A.N. : Les progrès technologiques menés depuis les années 1970 ont démultiplié la puissance de calcul tout en contenant l’augmentation des prix des processeurs. Nous nous approchons cependant d’un palier où nous ne pourrons plus, sans rupture technologique, augmenter la puissance de calcul de façon soutenable en termes de coûts financiers, environnementaux et sociétaux. Le CNRS accélère aujourd’hui des recherches au long cours qui pourraient conduire à des ruptures technologiques. Le choix de faire un focus sur les « nouveaux paradigmes de calcul » vise à mettre en avant les recherches menées au CNRS sur les technologies les plus prometteuses : le calcul quantique, le calcul moléculaire, ainsi que le calcul biomorphique.
M.S. : Les data centers jouent un rôle important pour la recherche scientifique. Le CNRS opère par exemple le superordinateur Jean Zay, l'un des trois supercalculateurs français dédiés au calcul scientifique. Il peut exécuter 126 millions de milliards d'opérations par seconde, soit 126 pétaflops, ce qui est un volume phénoménal. Cependant, ce type de machine nécessite des quantités importantes d’eau et d’électricité pour fonctionner alors que la demande ne fait qu’augmenter. L’enjeu consiste à trouver des manières de calculer moins gourmandes en ressources.
Dans quelle mesure ces nouvelles méthodes de calcul permettent de réduire l'empreinte écologique du numérique ?
M.S. : Pour donner un ordre d’idée de la marge de progression envisagée, je choisis souvent l’exemple du logiciel Alpha Go, qui a vaincu en 2016 le champion du monde de jeu de go de l’époque, Lee Sedol. Une prouesse qui implique un coût énergétique d’environ 1 million de watts (1 mégawatt), alors que le cerveau humain ne consomme pour la même tâche que 20 watts, soit 50 000 fois moins. Cela montre que le calcul informatique n’est pas efficace aujourd’hui. Explorer de nouveaux paradigmes de calcul rend toutefois la construction d’alternatives, au moins pour certains usages, à une solution aujourd’hui insatisfaisante.

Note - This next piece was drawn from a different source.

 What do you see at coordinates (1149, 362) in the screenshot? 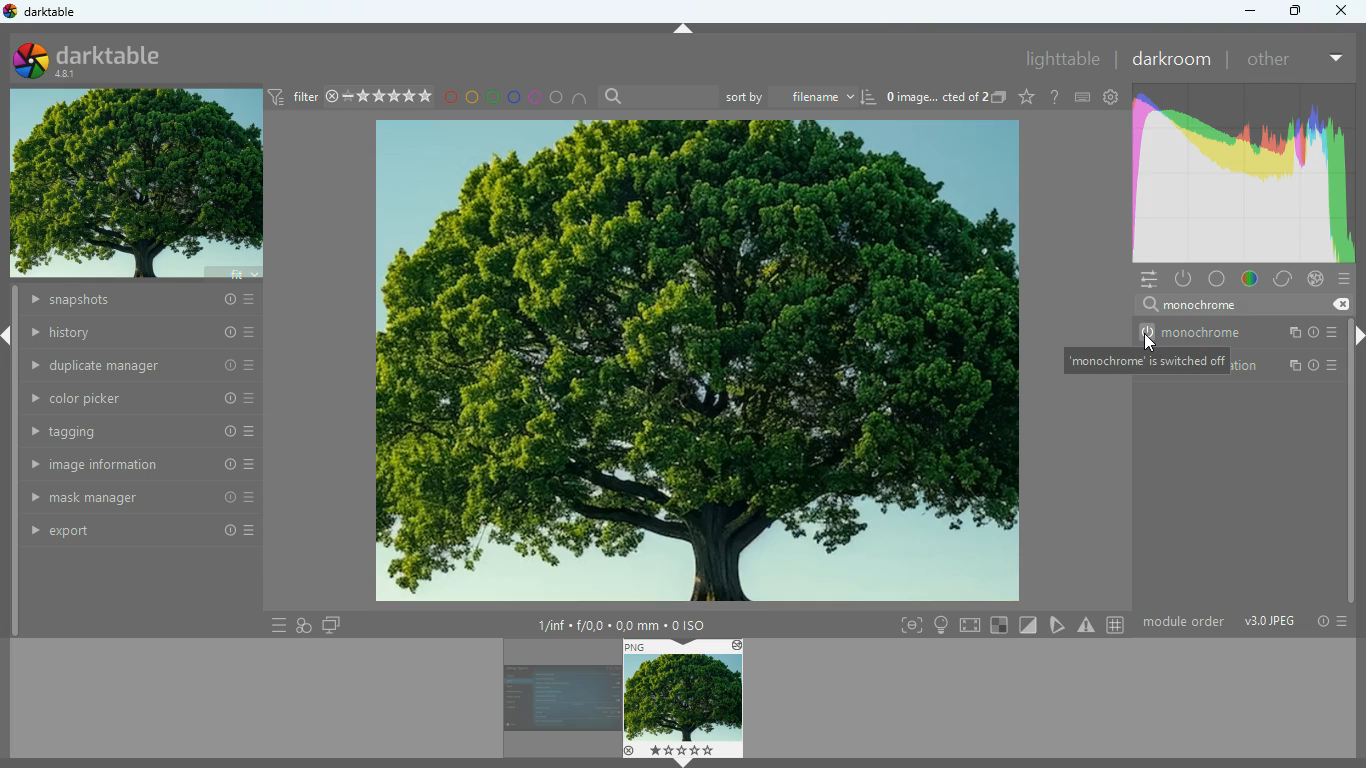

A.N. : Le paradigme dominant aujourd'hui, c'est la convergence du calcul haute performance et de l’intelligence artificielle. Nous consacrons beaucoup d’énergie à réduire l'empreinte de ce type de calcul qui va perdurer malgré les limites citées par Marian. C’est l’objet du calcul frugal. En parallèle, il faut travailler à la maîtrise des usages. Ces derniers se multiplient, dès lors que nous offrons de nouvelles technologies plus économes et plus efficaces : c’est l’effet rebond. Nous devons identifier quels usages nécessitent réellement une plus grande puissance de calcul, ce qui est l’un des défis du Groupe de recherche et de service (GDRS) EcoInfo, lancé au début des années 2000 pour accompagner la sobriété numérique.